More on Relative vs. Absolute Risk and Statins

This is largely stimulated by a blog post by Junkfood Science from today.

I’ve talked about the dangers of interpreting relative risk before. Even if the actual change in risk is 0.3 (between 99.5% and 99.8%), the relative risk can be 150%, scare the crap out of you and get you to take a foolish risk.

Below is a chart out of one of the links JFS references, which is from a Letter sent to the Archives of Internal Medicine in 2002. The authors analyzed six (at the time) current studies on statin therapies and risk reduction of total mortality among different sets of populations. (click the thumbnail for the full-sized graphic – legible but still not very large)

Statin Chart
(From Letter to the Archives of Medicine, “Exaggerated benefit of statin treatment in the elderly?“, by Ravnskov, U, et al., July 20, 2002.)

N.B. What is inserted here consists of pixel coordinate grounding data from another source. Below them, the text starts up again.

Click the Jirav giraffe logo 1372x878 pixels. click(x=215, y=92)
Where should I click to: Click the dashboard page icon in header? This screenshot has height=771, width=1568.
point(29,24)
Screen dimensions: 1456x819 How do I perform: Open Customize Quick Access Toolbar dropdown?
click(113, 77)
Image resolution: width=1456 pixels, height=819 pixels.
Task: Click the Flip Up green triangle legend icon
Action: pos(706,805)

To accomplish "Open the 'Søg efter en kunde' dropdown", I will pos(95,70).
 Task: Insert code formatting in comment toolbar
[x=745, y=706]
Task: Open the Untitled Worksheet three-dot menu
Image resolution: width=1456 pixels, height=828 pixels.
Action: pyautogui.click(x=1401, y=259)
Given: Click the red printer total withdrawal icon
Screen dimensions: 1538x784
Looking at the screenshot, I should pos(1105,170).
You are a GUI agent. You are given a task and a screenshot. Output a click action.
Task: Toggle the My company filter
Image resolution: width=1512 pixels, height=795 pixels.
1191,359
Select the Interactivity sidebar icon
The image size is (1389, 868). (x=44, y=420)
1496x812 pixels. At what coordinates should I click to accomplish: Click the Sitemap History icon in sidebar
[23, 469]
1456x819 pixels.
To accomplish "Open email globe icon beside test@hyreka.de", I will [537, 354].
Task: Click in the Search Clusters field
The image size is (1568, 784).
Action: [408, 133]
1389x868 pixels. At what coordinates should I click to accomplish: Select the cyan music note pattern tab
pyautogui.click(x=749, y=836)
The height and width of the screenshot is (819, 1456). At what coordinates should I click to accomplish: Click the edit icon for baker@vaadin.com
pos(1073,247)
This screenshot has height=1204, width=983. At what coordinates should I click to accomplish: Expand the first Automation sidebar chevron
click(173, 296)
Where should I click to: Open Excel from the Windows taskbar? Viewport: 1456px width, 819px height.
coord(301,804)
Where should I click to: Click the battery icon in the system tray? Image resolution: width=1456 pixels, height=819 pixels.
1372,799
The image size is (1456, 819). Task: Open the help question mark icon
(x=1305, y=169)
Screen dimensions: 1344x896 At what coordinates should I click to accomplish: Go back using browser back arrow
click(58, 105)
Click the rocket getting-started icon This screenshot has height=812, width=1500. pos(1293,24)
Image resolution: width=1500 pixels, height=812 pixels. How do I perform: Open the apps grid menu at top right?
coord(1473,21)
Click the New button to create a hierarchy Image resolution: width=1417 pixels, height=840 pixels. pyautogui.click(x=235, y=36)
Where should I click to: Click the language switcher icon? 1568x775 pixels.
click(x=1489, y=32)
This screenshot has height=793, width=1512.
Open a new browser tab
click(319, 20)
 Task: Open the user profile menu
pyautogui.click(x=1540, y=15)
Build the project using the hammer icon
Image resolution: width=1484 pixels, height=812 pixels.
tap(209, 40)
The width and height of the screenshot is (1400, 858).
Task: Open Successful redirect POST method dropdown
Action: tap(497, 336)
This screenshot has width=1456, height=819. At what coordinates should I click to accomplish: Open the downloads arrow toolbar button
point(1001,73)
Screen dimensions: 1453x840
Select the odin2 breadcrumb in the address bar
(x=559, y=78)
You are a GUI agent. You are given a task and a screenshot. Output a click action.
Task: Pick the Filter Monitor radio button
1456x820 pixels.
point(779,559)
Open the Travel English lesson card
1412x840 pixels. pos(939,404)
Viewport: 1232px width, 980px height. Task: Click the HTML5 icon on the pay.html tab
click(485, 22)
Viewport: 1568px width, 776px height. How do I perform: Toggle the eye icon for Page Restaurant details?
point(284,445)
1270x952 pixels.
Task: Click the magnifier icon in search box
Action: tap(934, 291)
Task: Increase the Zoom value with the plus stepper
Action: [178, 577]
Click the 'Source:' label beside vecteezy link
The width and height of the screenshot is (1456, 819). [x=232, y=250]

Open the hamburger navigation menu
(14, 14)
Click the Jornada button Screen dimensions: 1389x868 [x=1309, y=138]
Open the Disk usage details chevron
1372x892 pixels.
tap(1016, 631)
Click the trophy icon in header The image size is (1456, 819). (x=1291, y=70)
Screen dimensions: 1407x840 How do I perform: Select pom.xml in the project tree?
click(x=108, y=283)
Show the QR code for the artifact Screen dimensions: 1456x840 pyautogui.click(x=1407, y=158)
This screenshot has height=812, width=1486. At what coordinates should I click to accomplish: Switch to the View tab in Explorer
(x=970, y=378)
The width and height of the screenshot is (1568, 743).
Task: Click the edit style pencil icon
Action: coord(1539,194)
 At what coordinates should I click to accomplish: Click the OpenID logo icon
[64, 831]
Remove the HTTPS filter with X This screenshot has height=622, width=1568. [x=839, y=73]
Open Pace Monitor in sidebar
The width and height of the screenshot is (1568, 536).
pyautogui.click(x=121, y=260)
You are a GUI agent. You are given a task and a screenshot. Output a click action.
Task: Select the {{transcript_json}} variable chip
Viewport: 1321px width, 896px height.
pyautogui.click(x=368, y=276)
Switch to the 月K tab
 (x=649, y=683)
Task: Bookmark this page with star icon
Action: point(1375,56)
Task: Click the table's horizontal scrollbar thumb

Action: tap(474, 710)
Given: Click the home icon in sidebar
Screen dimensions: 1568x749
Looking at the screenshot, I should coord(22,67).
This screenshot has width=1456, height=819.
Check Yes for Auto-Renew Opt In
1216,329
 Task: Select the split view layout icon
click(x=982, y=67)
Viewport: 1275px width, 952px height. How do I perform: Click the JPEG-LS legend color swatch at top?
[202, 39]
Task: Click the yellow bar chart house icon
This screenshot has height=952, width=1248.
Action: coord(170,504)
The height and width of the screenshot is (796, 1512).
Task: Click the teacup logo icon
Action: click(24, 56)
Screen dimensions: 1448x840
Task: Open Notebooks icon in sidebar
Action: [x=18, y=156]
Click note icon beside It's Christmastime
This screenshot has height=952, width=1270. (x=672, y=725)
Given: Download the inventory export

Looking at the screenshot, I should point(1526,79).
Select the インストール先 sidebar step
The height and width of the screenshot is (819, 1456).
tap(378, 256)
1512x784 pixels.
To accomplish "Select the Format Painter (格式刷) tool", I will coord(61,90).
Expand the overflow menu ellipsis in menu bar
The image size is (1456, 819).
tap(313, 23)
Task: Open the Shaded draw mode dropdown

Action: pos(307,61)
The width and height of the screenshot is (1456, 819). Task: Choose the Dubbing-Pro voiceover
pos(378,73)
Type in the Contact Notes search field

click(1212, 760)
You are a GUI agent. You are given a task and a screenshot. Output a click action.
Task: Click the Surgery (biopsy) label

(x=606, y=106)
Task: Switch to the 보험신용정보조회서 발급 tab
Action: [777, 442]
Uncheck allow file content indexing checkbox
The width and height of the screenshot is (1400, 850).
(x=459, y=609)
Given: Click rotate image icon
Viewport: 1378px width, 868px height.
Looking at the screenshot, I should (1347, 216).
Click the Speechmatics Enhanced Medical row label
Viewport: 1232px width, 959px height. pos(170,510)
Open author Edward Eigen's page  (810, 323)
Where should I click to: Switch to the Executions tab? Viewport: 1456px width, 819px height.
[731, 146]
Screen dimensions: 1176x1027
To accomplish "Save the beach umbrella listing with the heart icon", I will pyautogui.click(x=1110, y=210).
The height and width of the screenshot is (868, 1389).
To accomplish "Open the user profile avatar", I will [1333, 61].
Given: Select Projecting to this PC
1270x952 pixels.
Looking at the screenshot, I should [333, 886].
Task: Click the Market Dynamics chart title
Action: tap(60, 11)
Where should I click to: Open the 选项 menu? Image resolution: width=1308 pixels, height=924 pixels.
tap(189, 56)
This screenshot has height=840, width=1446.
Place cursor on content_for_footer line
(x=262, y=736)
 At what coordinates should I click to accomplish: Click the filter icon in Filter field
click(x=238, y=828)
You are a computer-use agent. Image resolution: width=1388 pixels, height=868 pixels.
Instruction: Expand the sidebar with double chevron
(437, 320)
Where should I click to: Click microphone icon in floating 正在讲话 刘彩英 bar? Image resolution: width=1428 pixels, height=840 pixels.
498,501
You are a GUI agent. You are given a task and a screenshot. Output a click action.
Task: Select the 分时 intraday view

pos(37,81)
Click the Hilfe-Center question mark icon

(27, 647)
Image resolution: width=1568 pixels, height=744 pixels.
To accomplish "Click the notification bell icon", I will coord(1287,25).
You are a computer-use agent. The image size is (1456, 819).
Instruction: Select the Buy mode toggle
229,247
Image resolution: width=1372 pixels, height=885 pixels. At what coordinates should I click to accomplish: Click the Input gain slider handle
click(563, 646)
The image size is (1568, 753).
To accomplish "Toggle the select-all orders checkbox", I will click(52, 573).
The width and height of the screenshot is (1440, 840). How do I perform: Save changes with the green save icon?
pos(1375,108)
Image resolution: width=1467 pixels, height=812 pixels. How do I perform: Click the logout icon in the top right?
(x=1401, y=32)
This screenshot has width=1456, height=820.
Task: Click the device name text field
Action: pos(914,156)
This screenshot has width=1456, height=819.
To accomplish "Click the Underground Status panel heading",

If you apply these numbers to actual total time per individual potentially saved between statin and non-statin lifetime use, you’re actually looking at (and this is especially stupid) about 15.6 days extra life after treatment for 30 years. 30 years of taking expensive medicines with potentially very harmful side-effects for a little more than 2 weeks extra life, statistically, which means basically no guarantee for any specific individual. If you look at the chart above, you’ll actually see that some of the studies show better mortality rates for folks not on statins.

But still you get (ethical or not) medical professionals willing to testify that people, even seniors, should take (expensive, risky) statins for the rest of their lives for the sake of (no promises now!) a couple extra weeks of life. I guess it’s up to you, but I’d rather not take the statins, or pay for them, honestly.